A atividade antipneumocócica das estirpes de S. oralis e de S. mitis depende fortemente da produção de pequenas moléculas antimicrobianas chamadas bacteriocinas. “Para além de agirem contra a maioria das variantes dos pneumococos, é expectável que as bacteriocinas induzam menos resistência que os antibióticos e que sejam mais específicas atuando contra pneumococos, mas preservando a restante microbiota”, explica João Lança, também autor do estudo e investigador do ITQB NOVA.
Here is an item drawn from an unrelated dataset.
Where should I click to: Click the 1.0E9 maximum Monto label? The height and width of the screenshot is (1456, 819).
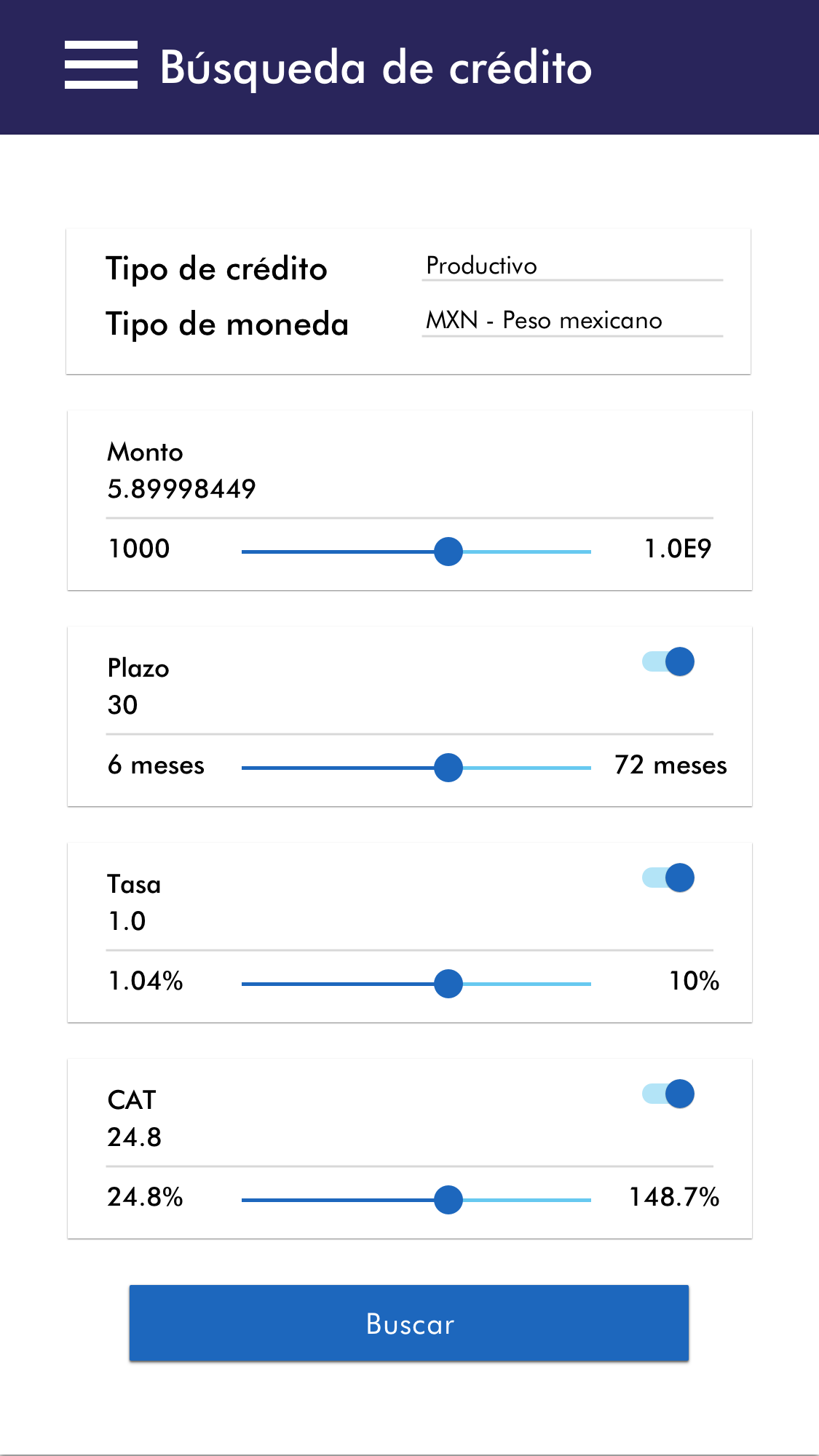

“O nosso estudo apresenta uma estratégia promissora, tanto para complementar tratamentos já existentes, como de forma independente, de forma a reduzir a doença pneumocócica. Esta abordagem está alinhada com as recomendações da Organização Mundial da Saúde que destaca a importância de prevenir a colonização para combater a doença e a transmissão do pneumococo”, conclui Carina Valente, também autora do estudo e investigadora do ITQB NOVA.
A equipa já apresentou um pedido de patente provisório que abrange produtos farmacêuticos que contenham estas bactérias ou as suas moléculas inibidoras de pneumococos (PT119647).
Os próximos passos passarão por explorar o mecanismo de ação das bacteriocinas e avaliar a eficácia e segurança destas e dos micróbios que as produzem, utilizando modelos in vivo.
“Prevemos que os nossos resultados possam levar ao desenvolvimento de novas formulações probióticas, como sprays nasais”, conclui João Borralho, também autor do estudo e investigador do ITQB NOVA.